"Helping others navigate an MBC diagnosis is what helps me continue to thrive."
Before my diagnosis I was a conservation biologist working full time to protect habitat for endangered species. Most of my career was devoted to wildlife; I felt that they didn’t have their own voice, so someone had to speak on their behalf. Little did I know just how much these skills would cross over into my life post-cancer. In 2015 I received the devastating news that I had metastatic breast cancer (MBC). A year in a half later I decided that I was thoroughly exhausted and needed to quit my job and go on disability. Though my decision to leave was difficult, it allowed me to focus 100% of my time on recovering my mind and body from the trauma of a terminal cancer diagnosis and treatments. I took a 6-week intensive meditation course, started doing yoga every morning, continued with monthly acupuncture (a practice I picked up while undergoing chemotherapy), and started attending support groups. Almost instantly I felt a change in my physical and mental state- I started feeling less fatigue, nausea, and irritability. I was sleeping and eating better, and the daily yoga was helping tremendously with increasing rotation and flexibility of my right arm where lymph nodes had been removed.
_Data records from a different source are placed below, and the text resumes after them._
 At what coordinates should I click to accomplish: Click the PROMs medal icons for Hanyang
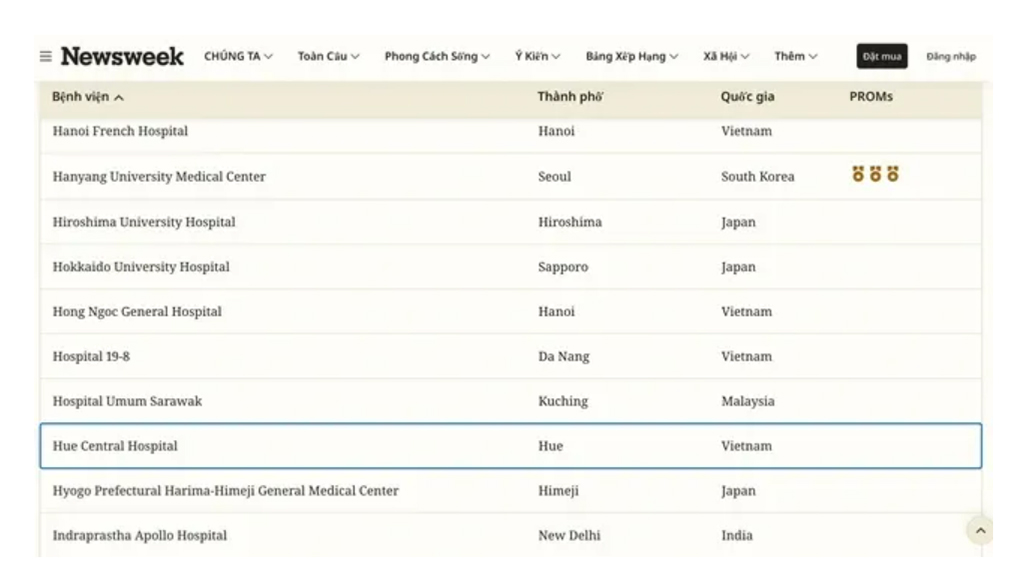pos(875,174)
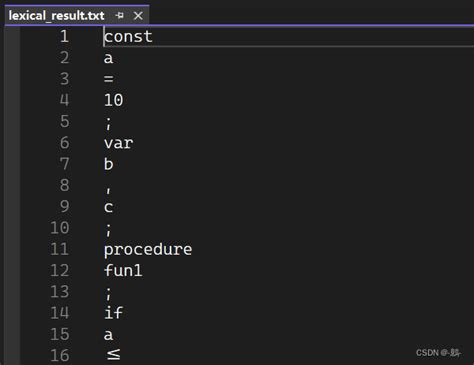The height and width of the screenshot is (365, 474).
Task: Click the semicolon on line 5
Action: (109, 123)
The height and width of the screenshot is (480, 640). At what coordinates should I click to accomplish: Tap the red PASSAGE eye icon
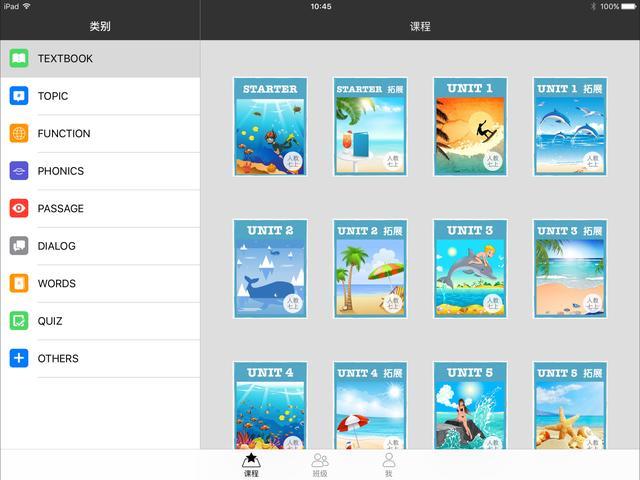tap(19, 208)
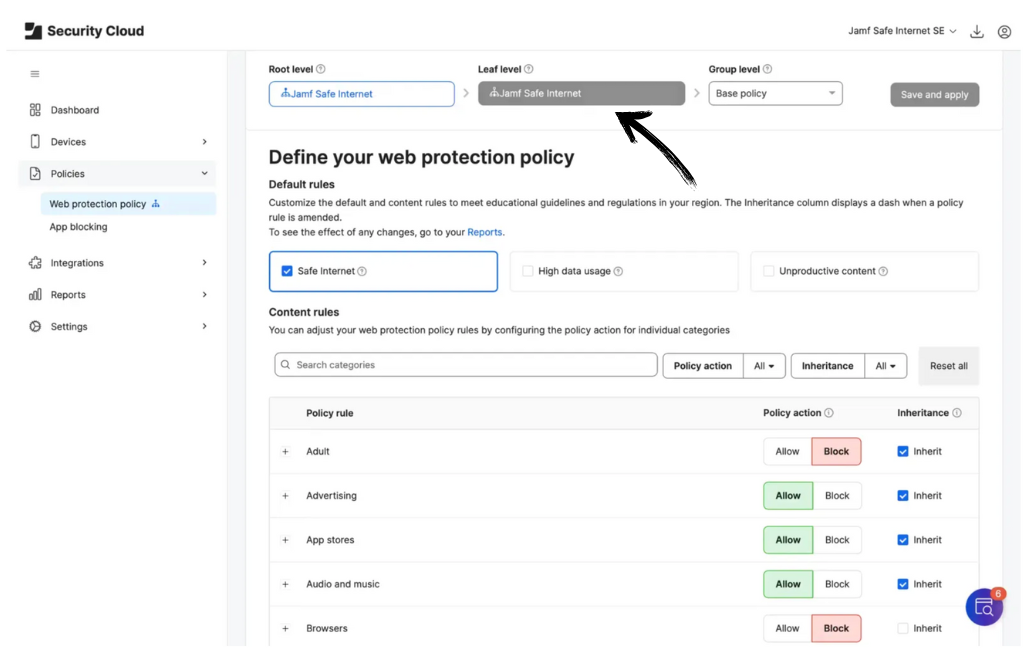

As I started to feel better and better, I also became more and more restless. I didn’t feel quite ready to go back to work, but I had to do something. I started researching organizations that worked with MBC patients. I thought advocacy would be a great avenue, but had no idea of where to start. I found the Living Beyond Breast Cancer’s “Hear My Voice” program, which trains MBC patients to become advocates in their local and digital communities. It was a program to lift my voice as an advocate and precisely what I was looking for!
Since that time over a year ago now, I have learned that advocacy comes in a variety of forms. I used to think that I had to be all over social media or be edgy and loud to get my voice heard. Not true at all. You can remain completely anonymous, but still post on various social media platforms. You can go to a support group or start your own support group and help people one-on-one. You can start a blog or website, attend breast cancer conferences, design and sell lingerie for breast cancer patients that have undergone surgery, sit on peer-review panels for cancer research projects, create charity bicycle rides or hikes or runs, protest or lobby Congress for more research dollars- the possibilities are endless! You can turn what you love and what brings you joy into a tool for advocacy, it just takes a little bravery (because you’ll probably fail a few times) and a little creativity.
I also learned that advocacy is conducive to multiple personality types and each advocate tackles their MBC diagnosis differently. Some advocates are angry and outspoken, others are sobering and honest, some people are hilarious and sarcastic, and others are hopeful and optimistic. Each personality has a place in the advocacy world and I think the more diversity we have as MBC patient advocates, the more effective our message will be.
Since leaving my last job, I have decided to devote my life full time to MBC patient advocacy. I have now volunteered with dozens of MBC organizations, participated in advocacy trainings and events, and attended many scientific and medical conferences. I’ve also had the opportunity to review grants focused on MBC research and will be serving as a consumer reviewer for the Department of Defense’s Breast Cancer Research Program (BCRP) in FY19. My passion is improving access to clinical trials for metastatic patients and I’ve conducted personalized clinical trial searches for patients who are in need of an alternative to the treatment that failed them. I created my own database of clinical trials for which MBC patients are eligible and will be consulting with medical researchers at the University of San Francisco to enhance their own breast cancer clinical trial registry and to assist in the development of a clinical navigation service. I know now that this is what I was meant to do. Helping others navigate an MBC diagnosis is what helps me continue to thrive.